## Task to carry out
Write out every entry again exactly as it stands.
▶
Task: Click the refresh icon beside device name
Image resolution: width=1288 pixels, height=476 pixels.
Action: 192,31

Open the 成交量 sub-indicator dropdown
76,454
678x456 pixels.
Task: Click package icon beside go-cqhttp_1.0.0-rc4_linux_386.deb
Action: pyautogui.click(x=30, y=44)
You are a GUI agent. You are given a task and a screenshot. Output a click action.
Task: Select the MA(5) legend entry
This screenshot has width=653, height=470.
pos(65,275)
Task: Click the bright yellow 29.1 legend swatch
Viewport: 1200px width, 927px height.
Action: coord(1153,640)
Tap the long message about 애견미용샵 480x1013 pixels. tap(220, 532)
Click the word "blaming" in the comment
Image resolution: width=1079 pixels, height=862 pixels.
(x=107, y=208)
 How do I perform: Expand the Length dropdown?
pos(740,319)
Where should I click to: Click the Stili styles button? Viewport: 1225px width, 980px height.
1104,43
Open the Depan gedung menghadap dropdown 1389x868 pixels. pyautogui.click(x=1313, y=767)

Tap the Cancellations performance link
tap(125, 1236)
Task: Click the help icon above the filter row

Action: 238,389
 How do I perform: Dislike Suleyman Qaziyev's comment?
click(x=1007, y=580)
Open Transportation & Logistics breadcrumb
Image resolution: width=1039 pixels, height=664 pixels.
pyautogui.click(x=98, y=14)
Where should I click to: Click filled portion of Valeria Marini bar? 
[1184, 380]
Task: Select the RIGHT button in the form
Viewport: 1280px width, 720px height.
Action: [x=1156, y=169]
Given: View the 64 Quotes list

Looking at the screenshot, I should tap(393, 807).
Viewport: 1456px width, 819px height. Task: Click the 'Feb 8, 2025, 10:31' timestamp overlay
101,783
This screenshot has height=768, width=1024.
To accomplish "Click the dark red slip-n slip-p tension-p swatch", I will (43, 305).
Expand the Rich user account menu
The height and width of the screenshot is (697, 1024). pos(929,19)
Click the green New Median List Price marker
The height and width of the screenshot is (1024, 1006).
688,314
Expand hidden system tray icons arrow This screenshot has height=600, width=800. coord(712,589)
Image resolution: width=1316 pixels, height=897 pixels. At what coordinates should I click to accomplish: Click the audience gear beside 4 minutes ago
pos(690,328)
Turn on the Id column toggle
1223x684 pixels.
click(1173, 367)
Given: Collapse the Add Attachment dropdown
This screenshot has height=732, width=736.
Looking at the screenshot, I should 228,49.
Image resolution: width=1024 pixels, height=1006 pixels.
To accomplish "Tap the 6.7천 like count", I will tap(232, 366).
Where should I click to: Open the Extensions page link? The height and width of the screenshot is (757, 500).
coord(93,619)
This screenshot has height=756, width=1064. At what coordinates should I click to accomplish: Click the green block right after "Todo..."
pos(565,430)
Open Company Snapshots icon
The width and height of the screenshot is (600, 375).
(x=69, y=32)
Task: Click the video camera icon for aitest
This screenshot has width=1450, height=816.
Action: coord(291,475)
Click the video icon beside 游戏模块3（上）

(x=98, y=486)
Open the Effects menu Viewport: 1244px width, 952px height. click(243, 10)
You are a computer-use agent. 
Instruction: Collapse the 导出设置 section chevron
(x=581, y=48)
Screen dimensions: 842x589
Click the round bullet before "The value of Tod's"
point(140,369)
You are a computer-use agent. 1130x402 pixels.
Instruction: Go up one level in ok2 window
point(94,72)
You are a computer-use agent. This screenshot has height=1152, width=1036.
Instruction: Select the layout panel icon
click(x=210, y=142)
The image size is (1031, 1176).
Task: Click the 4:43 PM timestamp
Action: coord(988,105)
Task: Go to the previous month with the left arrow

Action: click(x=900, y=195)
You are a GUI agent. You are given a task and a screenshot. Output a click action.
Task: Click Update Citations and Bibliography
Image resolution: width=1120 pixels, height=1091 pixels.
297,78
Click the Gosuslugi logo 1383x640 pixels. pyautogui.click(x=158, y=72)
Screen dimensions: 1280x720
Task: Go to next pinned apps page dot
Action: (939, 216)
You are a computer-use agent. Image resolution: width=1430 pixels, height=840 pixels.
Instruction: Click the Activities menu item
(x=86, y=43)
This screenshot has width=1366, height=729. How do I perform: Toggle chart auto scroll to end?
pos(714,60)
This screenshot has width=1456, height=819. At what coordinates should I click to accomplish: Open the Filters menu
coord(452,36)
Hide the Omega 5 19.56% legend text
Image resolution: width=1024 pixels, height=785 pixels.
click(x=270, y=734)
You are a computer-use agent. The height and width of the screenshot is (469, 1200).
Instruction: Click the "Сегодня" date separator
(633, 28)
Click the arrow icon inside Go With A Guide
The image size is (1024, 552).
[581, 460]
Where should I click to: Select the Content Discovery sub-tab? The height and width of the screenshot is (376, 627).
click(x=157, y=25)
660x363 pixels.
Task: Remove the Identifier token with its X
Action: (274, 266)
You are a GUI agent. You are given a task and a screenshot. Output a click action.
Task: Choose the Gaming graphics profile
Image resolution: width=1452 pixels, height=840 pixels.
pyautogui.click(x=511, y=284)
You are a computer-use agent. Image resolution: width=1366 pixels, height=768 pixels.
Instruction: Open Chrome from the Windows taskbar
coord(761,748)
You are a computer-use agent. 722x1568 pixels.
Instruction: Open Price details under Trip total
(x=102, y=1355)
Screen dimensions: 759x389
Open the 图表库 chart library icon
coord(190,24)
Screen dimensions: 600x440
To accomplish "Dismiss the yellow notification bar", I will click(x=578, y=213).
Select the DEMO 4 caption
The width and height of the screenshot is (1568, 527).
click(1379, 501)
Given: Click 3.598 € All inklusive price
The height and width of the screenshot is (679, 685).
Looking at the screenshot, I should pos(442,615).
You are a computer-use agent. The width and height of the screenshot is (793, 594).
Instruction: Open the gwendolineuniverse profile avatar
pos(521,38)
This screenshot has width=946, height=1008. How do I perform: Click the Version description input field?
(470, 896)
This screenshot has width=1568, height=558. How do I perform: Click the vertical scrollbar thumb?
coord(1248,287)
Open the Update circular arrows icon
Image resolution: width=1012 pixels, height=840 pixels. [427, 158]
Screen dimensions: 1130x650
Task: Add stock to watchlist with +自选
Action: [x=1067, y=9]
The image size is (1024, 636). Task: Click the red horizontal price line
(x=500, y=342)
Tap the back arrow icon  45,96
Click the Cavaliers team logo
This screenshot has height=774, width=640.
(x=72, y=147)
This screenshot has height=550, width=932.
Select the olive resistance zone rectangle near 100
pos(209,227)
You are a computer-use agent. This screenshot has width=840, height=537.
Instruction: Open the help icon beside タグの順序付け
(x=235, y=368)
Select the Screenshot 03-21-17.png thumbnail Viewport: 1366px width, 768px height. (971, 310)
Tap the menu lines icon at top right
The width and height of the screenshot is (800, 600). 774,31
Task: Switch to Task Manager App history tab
◀
## Completed exercise
Task: Click the refresh icon beside device name
Image resolution: width=1288 pixels, height=476 pixels.
Action: 192,31

Open the 成交量 sub-indicator dropdown
76,454
678x456 pixels.
Task: Click package icon beside go-cqhttp_1.0.0-rc4_linux_386.deb
Action: pyautogui.click(x=30, y=44)
You are a GUI agent. You are given a task and a screenshot. Output a click action.
Task: Select the MA(5) legend entry
This screenshot has width=653, height=470.
pos(65,275)
Task: Click the bright yellow 29.1 legend swatch
Viewport: 1200px width, 927px height.
Action: coord(1153,640)
Tap the long message about 애견미용샵 480x1013 pixels. tap(220, 532)
Click the word "blaming" in the comment
Image resolution: width=1079 pixels, height=862 pixels.
(x=107, y=208)
 How do I perform: Expand the Length dropdown?
pos(740,319)
Where should I click to: Click the Stili styles button? Viewport: 1225px width, 980px height.
1104,43
Open the Depan gedung menghadap dropdown 1389x868 pixels. pyautogui.click(x=1313, y=767)

Tap the Cancellations performance link
tap(125, 1236)
Task: Click the help icon above the filter row

Action: 238,389
 How do I perform: Dislike Suleyman Qaziyev's comment?
click(x=1007, y=580)
Open Transportation & Logistics breadcrumb
Image resolution: width=1039 pixels, height=664 pixels.
pyautogui.click(x=98, y=14)
Where should I click to: Click filled portion of Valeria Marini bar? 
[1184, 380]
Task: Select the RIGHT button in the form
Viewport: 1280px width, 720px height.
Action: [x=1156, y=169]
Given: View the 64 Quotes list

Looking at the screenshot, I should tap(393, 807).
Viewport: 1456px width, 819px height. Task: Click the 'Feb 8, 2025, 10:31' timestamp overlay
101,783
This screenshot has height=768, width=1024.
To accomplish "Click the dark red slip-n slip-p tension-p swatch", I will (43, 305).
Expand the Rich user account menu
The height and width of the screenshot is (697, 1024). pos(929,19)
Click the green New Median List Price marker
The height and width of the screenshot is (1024, 1006).
688,314
Expand hidden system tray icons arrow This screenshot has height=600, width=800. coord(712,589)
Image resolution: width=1316 pixels, height=897 pixels. At what coordinates should I click to accomplish: Click the audience gear beside 4 minutes ago
pos(690,328)
Turn on the Id column toggle
1223x684 pixels.
click(1173, 367)
Given: Collapse the Add Attachment dropdown
This screenshot has height=732, width=736.
Looking at the screenshot, I should 228,49.
Image resolution: width=1024 pixels, height=1006 pixels.
To accomplish "Tap the 6.7천 like count", I will tap(232, 366).
Where should I click to: Open the Extensions page link? The height and width of the screenshot is (757, 500).
coord(93,619)
This screenshot has height=756, width=1064. At what coordinates should I click to accomplish: Click the green block right after "Todo..."
pos(565,430)
Open Company Snapshots icon
The width and height of the screenshot is (600, 375).
(x=69, y=32)
Task: Click the video camera icon for aitest
This screenshot has width=1450, height=816.
Action: coord(291,475)
Click the video icon beside 游戏模块3（上）

(x=98, y=486)
Open the Effects menu Viewport: 1244px width, 952px height. click(243, 10)
You are a computer-use agent. 
Instruction: Collapse the 导出设置 section chevron
(x=581, y=48)
Screen dimensions: 842x589
Click the round bullet before "The value of Tod's"
point(140,369)
You are a computer-use agent. 1130x402 pixels.
Instruction: Go up one level in ok2 window
point(94,72)
You are a computer-use agent. This screenshot has height=1152, width=1036.
Instruction: Select the layout panel icon
click(x=210, y=142)
The image size is (1031, 1176).
Task: Click the 4:43 PM timestamp
Action: coord(988,105)
Task: Go to the previous month with the left arrow

Action: click(x=900, y=195)
You are a GUI agent. You are given a task and a screenshot. Output a click action.
Task: Click Update Citations and Bibliography
Image resolution: width=1120 pixels, height=1091 pixels.
297,78
Click the Gosuslugi logo 1383x640 pixels. pyautogui.click(x=158, y=72)
Screen dimensions: 1280x720
Task: Go to next pinned apps page dot
Action: (939, 216)
You are a computer-use agent. Image resolution: width=1430 pixels, height=840 pixels.
Instruction: Click the Activities menu item
(x=86, y=43)
This screenshot has width=1366, height=729. How do I perform: Toggle chart auto scroll to end?
pos(714,60)
This screenshot has width=1456, height=819. At what coordinates should I click to accomplish: Open the Filters menu
coord(452,36)
Hide the Omega 5 19.56% legend text
Image resolution: width=1024 pixels, height=785 pixels.
click(x=270, y=734)
You are a computer-use agent. The height and width of the screenshot is (469, 1200).
Instruction: Click the "Сегодня" date separator
(633, 28)
Click the arrow icon inside Go With A Guide
The image size is (1024, 552).
[581, 460]
Where should I click to: Select the Content Discovery sub-tab? The height and width of the screenshot is (376, 627).
click(x=157, y=25)
660x363 pixels.
Task: Remove the Identifier token with its X
Action: (274, 266)
You are a GUI agent. You are given a task and a screenshot. Output a click action.
Task: Choose the Gaming graphics profile
Image resolution: width=1452 pixels, height=840 pixels.
pyautogui.click(x=511, y=284)
You are a computer-use agent. Image resolution: width=1366 pixels, height=768 pixels.
Instruction: Open Chrome from the Windows taskbar
coord(761,748)
You are a computer-use agent. 722x1568 pixels.
Instruction: Open Price details under Trip total
(x=102, y=1355)
Screen dimensions: 759x389
Open the 图表库 chart library icon
coord(190,24)
Screen dimensions: 600x440
To accomplish "Dismiss the yellow notification bar", I will click(x=578, y=213).
Select the DEMO 4 caption
The width and height of the screenshot is (1568, 527).
click(1379, 501)
Given: Click 3.598 € All inklusive price
The height and width of the screenshot is (679, 685).
Looking at the screenshot, I should pos(442,615).
You are a computer-use agent. The width and height of the screenshot is (793, 594).
Instruction: Open the gwendolineuniverse profile avatar
pos(521,38)
This screenshot has width=946, height=1008. How do I perform: Click the Version description input field?
(470, 896)
This screenshot has width=1568, height=558. How do I perform: Click the vertical scrollbar thumb?
coord(1248,287)
Open the Update circular arrows icon
Image resolution: width=1012 pixels, height=840 pixels. [427, 158]
Screen dimensions: 1130x650
Task: Add stock to watchlist with +自选
Action: [x=1067, y=9]
The image size is (1024, 636). Task: Click the red horizontal price line
(x=500, y=342)
Tap the back arrow icon  45,96
Click the Cavaliers team logo
This screenshot has height=774, width=640.
(x=72, y=147)
This screenshot has height=550, width=932.
Select the olive resistance zone rectangle near 100
pos(209,227)
You are a computer-use agent. This screenshot has width=840, height=537.
Instruction: Open the help icon beside タグの順序付け
(x=235, y=368)
Select the Screenshot 03-21-17.png thumbnail Viewport: 1366px width, 768px height. (971, 310)
Tap the menu lines icon at top right
The width and height of the screenshot is (800, 600). 774,31
Task: Switch to Task Manager App history tab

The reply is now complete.